The stand-out part of this book for me concerns, yes, corn.  Farmer Duncan McLeod of Putnam County, New York supplies Wolfe with sixteen just-picked ears of corn every Tuesday from July 20 to October 5; and Wolfe is rather particular about this corn.  Wolfe's following "corny" exchange with Cramer is, I think, one of the best in the series (including novels and novellas):

"Do you eat sweet corn?"

"Yes.  You're stalling."

"No.  Who cooks it?"

"My wife.  I haven't got a Fritz."

"Does she cook it in water?"

"Sure.  Is yours cooked in beer?"

"No.  Millions of American women, and some men, commit that outrage every summer day.  They are turning a superb treat into mere provender.  Shucked and boiled in water, sweet corn is edible and nutritious; roasted in the husk in the hottest possible oven for forty minutes, shucked at the table, and buttered and salted, nothing else, it is ambrosia.  No chef's ingenuity and imagination has ever created a finer dish.  American women should themselves be boiled in water...."

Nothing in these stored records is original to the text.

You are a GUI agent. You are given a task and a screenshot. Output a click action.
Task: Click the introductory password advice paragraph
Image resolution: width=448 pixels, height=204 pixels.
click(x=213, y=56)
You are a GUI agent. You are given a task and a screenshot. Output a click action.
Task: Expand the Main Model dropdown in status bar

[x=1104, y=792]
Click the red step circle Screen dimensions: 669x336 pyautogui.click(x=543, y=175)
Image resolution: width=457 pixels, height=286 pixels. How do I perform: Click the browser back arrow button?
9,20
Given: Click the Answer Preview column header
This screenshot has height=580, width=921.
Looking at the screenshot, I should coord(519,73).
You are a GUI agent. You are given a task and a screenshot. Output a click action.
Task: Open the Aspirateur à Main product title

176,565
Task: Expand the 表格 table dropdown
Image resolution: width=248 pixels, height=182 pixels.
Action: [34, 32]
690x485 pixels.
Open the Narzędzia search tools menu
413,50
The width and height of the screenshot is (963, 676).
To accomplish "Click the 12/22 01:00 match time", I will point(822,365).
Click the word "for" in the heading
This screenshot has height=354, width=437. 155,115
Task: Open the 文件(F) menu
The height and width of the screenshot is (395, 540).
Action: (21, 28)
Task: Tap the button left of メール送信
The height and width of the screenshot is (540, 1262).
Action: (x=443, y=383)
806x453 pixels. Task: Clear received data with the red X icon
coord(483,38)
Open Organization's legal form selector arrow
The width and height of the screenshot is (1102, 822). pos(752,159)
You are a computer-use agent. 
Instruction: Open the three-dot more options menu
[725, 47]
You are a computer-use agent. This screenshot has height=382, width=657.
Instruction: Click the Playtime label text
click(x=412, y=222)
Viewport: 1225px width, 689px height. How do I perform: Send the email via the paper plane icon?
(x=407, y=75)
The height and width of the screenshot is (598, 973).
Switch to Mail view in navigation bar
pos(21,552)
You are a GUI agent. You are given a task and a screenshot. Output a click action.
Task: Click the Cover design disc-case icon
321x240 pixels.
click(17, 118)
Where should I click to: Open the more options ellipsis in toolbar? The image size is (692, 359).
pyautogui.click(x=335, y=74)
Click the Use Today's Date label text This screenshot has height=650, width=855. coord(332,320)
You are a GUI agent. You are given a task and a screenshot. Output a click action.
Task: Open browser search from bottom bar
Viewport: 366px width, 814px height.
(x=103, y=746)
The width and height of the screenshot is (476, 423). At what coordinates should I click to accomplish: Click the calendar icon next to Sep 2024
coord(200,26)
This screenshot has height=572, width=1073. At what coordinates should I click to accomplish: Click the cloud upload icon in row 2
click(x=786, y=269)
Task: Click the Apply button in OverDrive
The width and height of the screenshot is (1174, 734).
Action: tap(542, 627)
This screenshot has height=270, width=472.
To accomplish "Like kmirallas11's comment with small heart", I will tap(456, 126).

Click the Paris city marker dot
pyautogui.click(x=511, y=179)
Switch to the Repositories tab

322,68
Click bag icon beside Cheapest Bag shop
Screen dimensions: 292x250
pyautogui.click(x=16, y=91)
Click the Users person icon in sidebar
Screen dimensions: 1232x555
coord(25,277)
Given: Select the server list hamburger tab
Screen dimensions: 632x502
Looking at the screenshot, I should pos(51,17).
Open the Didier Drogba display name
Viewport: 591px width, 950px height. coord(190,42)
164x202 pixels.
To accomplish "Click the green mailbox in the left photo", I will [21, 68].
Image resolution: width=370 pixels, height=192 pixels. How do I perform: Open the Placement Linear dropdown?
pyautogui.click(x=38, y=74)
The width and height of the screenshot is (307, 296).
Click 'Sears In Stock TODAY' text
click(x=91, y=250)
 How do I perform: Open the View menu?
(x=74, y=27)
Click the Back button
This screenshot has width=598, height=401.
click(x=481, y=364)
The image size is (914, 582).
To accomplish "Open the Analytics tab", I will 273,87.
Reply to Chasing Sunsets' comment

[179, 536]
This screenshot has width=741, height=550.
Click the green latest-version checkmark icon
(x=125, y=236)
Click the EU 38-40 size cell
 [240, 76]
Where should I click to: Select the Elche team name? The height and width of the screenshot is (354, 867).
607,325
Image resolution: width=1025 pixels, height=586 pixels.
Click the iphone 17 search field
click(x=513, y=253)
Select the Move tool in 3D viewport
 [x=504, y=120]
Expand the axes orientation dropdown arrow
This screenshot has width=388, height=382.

All this superb harumphery leads up to some excellent deductions on Wolfe's part.  This one was televised in the Maury Chaykin-Timothy Hutton series.  The literally explosive climax of the tale is well-suited to television drama. (I'm not giving anything away here, as the image of dynamite mixed with ears of corn has been used on the covers of paperback editions of the book for a half-century now.)

Third Instrument: Blood Will Tell

"She deserved--No, I won't say that.  I believe it, but I won't say it."

"Pfui.  More people saying what they believe would be a great improvement.  Because I often do I am unfit for common intercourse."

In Blood Will Tell, Archie's receipt in the mail of a bloodstained tie leads to another murder case for him and his boss.  Anthony Boucher proclaimed this possibly the finest Nero Wolfe case since the excellent Prisoner's Base (Out Goes She in the UK), from a dozen years earlier. (At least I presume this is the book of which Boucher was thinking.)

Although the case is rather simply solved, what gives this story the resonance to which Anthony Boucher responded so strongly is the character of a man who is desperately, inarticulately in love and very grateful indeed to Archie Goodwin.  The last two lines pack an emotional punch unusual for the series, paying fine tribute to one of the finest characters in American mystery fiction.